PISTOIA – Le manifestazioni di revisionismo storico si sono accentuate in occasione del 25 Aprile.
La negazione dell’antifascismo come perno e anima della nostra Costituzione, la confusione tra bande militari e bande musicale ne sono alcuni esempi.

A queste voci si è unita la militante pistoiese di FdI Violetta Maestripieri, che ha accusato i partigiani di essere degli “stupratori” di massa, aggiungiamo noi, visti i numeri che porta a dimostrazione della sua sciagurata tesi.

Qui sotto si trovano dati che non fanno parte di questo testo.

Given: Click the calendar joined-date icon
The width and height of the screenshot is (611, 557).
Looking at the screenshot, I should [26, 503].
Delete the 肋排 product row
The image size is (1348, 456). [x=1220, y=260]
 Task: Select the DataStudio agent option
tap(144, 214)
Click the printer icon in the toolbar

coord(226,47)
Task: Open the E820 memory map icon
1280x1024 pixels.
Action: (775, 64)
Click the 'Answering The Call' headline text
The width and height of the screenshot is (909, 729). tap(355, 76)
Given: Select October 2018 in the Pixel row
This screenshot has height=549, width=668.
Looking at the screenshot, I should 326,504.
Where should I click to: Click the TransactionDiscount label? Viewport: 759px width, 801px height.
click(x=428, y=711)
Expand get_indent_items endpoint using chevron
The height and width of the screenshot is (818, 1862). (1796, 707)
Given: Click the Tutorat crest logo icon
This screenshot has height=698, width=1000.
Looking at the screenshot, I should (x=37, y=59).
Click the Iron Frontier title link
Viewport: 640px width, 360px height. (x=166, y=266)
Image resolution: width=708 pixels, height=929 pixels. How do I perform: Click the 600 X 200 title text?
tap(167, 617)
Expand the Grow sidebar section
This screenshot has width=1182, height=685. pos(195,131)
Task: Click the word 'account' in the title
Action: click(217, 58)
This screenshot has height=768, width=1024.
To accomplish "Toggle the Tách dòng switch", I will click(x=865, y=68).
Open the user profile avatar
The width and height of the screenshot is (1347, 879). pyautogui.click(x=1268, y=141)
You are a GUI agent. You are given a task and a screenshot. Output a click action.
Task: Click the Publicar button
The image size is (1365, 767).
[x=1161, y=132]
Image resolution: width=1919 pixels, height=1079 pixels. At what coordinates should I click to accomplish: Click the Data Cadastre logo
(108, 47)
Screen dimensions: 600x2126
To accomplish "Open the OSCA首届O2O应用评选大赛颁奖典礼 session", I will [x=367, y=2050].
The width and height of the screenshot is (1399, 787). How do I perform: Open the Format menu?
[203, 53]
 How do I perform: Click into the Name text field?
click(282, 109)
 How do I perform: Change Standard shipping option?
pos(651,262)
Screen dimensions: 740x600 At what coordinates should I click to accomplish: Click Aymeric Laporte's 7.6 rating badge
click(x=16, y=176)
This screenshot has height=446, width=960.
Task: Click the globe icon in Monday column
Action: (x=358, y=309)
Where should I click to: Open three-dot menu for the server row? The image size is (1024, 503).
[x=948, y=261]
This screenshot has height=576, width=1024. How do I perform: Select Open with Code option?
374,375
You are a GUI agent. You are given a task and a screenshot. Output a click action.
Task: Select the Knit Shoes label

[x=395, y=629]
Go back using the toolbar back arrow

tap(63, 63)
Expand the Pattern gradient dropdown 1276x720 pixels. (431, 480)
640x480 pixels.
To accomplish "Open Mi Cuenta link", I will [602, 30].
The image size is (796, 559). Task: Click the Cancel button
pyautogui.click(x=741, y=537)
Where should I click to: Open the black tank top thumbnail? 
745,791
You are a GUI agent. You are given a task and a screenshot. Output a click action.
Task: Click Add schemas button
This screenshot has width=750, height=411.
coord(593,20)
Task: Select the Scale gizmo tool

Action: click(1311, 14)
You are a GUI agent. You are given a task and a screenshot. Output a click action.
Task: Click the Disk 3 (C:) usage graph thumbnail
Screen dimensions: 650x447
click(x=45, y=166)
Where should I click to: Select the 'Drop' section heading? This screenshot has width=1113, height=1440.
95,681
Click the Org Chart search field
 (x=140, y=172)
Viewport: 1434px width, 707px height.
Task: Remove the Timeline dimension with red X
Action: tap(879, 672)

Maestripieri, che è stata nelle liste di FdI alle ultime elezioni comunali a Pistoia dimostra non solo il suo attaccamento al fascismo ma anche una forte dose di ignoranza, la sua affermazione, subito rimossa dai social, parla da sola.
Il Sindaco Tomasi “suo” candidato sindaco ne prende le distanze. Ci auguriamo che in quel campo politico molti altri lo facciano.
Noi denunciamo la grave affermazione politica che colpisce Pistoia, ma domandiamo anche da dove passa la selezione dei candidati da mettere in lista da parte di FdI ma soprattutto da parte del Sindaco che ne è componente e massimo esponente.
Pistoia e la Toscana sono saldamente antifascisti e e sanno chiaramente distinguere tra l’antifascismo di occasione e l’antifascismo concreto dei fatti e delle scelte, compresa quella compiuta nella composizione delle liste elettorali.